• Gold rose on Wednesday, hitting its highest in nearly four months as the dollar swooned after a report that Chinese officials had recommended slowing or halting purchases of U.S. Treasury securities.
• The dollar, already under pressure versus the Japanese yen after the Bank of Japan moved to trim its long-dated government bond purchases this week, was on track to post its biggest single-day drop against the yen in seven weeks. The greenback also lost ground against a basket of major currencies.
• Spot gold was up 0.5 percent at $1,318.67 an ounce by 1:41 p.m. EST (1841 GMT). Its session high of $1,326.56 was its highest since Sept. 15. U.S. gold futures for February delivery settled up $5.60, or 0.4 percent, at $1,319.30 per ounce.

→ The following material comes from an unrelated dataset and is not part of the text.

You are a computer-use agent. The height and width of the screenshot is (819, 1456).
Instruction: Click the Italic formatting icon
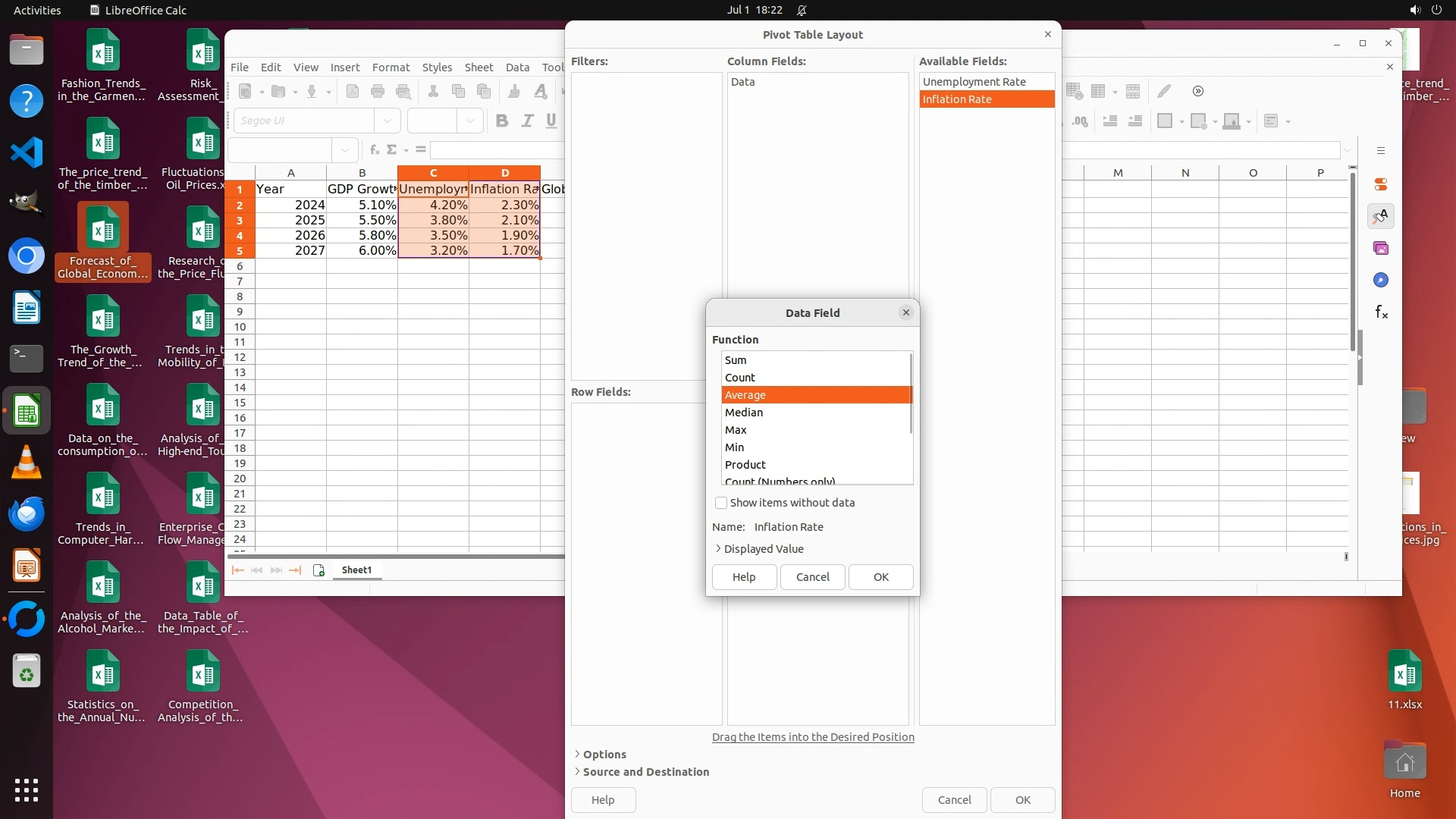[527, 121]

• U.S. Treasury yields jumped to 10-month highs after Bloomberg News reported that Chinese officials have recommended the country slow or halt its purchases of the U.S. bonds.
• Rising Treasury yields can pressure prices for gold, but the dollar's slide helped gold shrug off the impact.

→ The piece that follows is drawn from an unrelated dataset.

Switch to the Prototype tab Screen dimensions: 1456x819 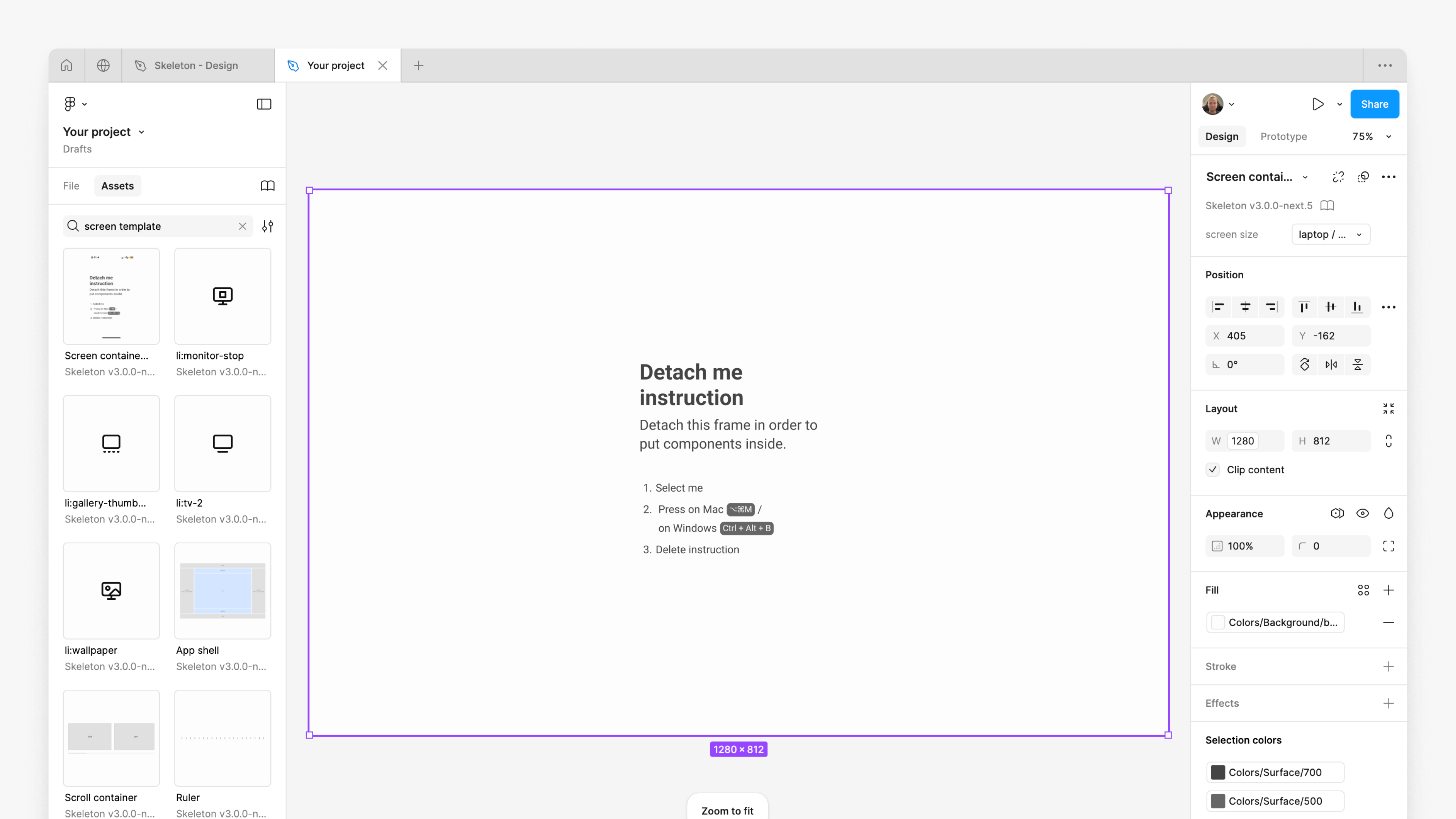pyautogui.click(x=1283, y=137)
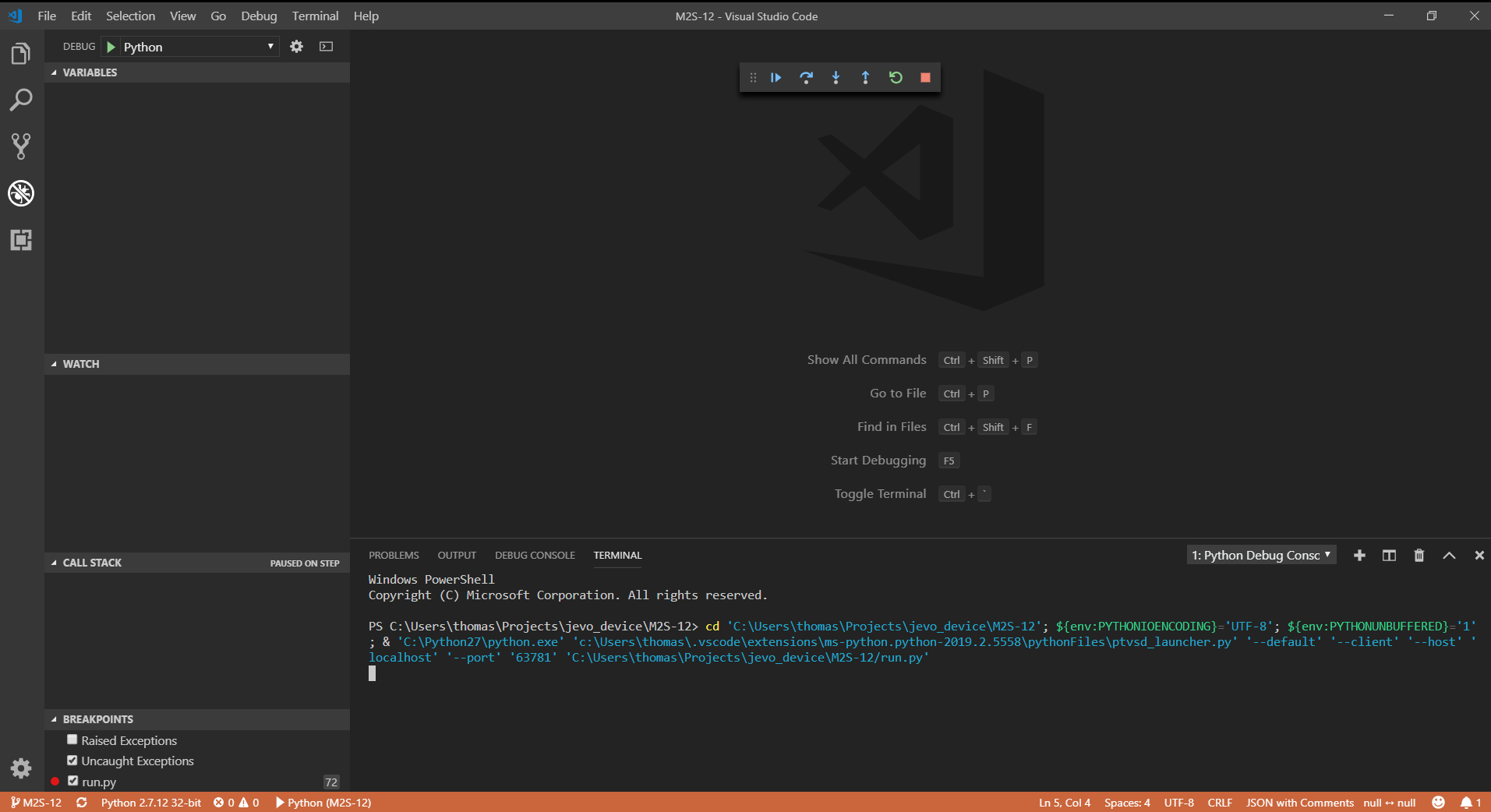
Task: Open the Source Control view
Action: point(20,147)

• A possible slow-down or halt to China purchasing U.S. Treasury yields could have significant repercussions, ONADA said in a note.

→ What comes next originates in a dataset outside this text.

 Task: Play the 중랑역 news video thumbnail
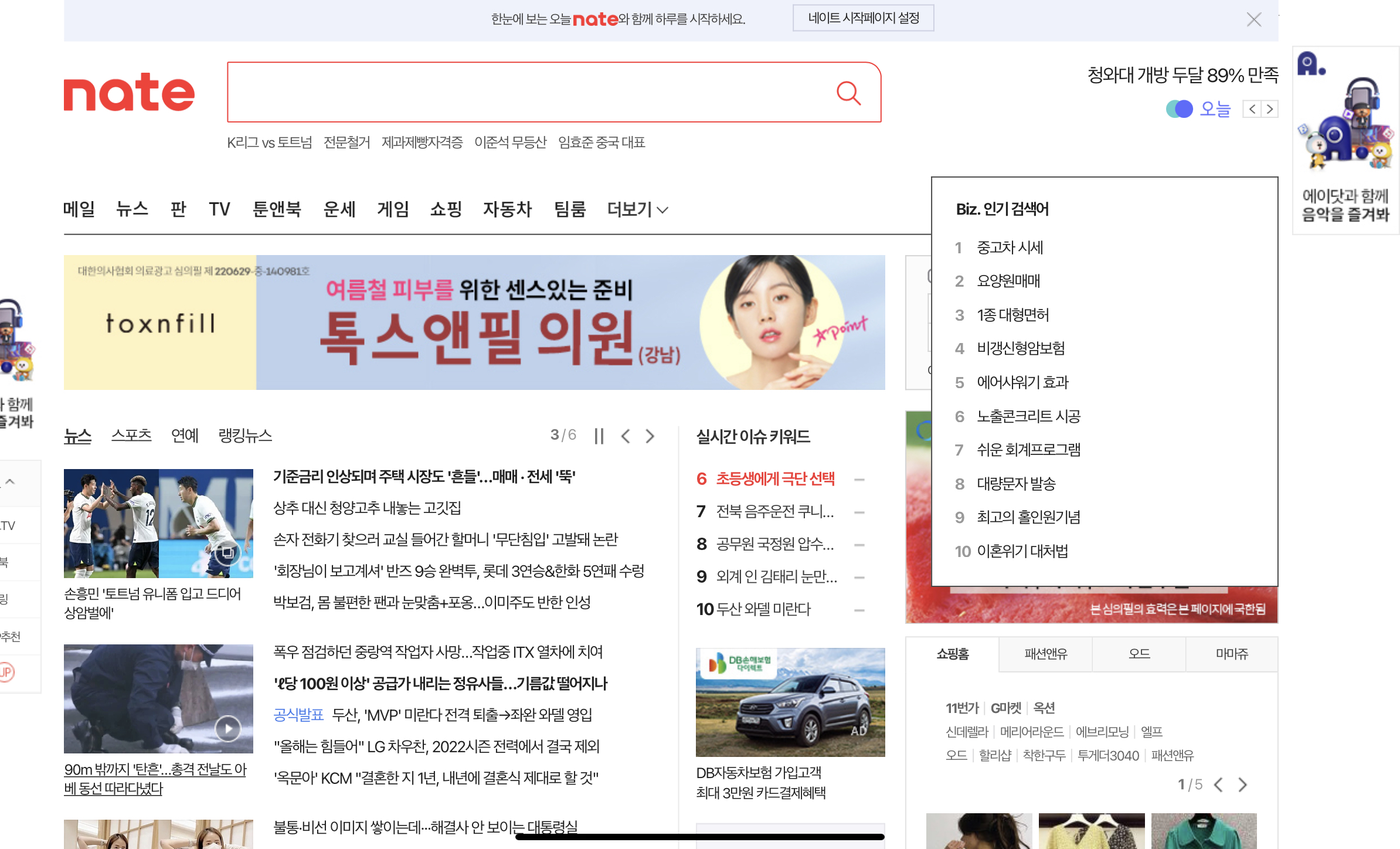227,728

"The tightening effect of such measures would likely have an impact on how many times the Federal Reserve raises interest rates this year, which is why we've seen a corresponding drop in the dollar," OANDA said.
• Among other metals, palladium dropped 1.5 percent at $1,083.97 an ounce, after hitting a record high on Tuesday at $1,111.40. Tightening emissions standards and a switch away from diesel cars to more palladium-heavy gasoline models has shored up demand expectations for the autocatalyst metal.
Platinum was up 0.9 percent at $973.60 an ounce, after hitting a nearly four-month high of $973.90.
Silver was up 0.4 percent at $17.01 an ounce, after earlier drifting to $16.86, its lowest since Dec. 29.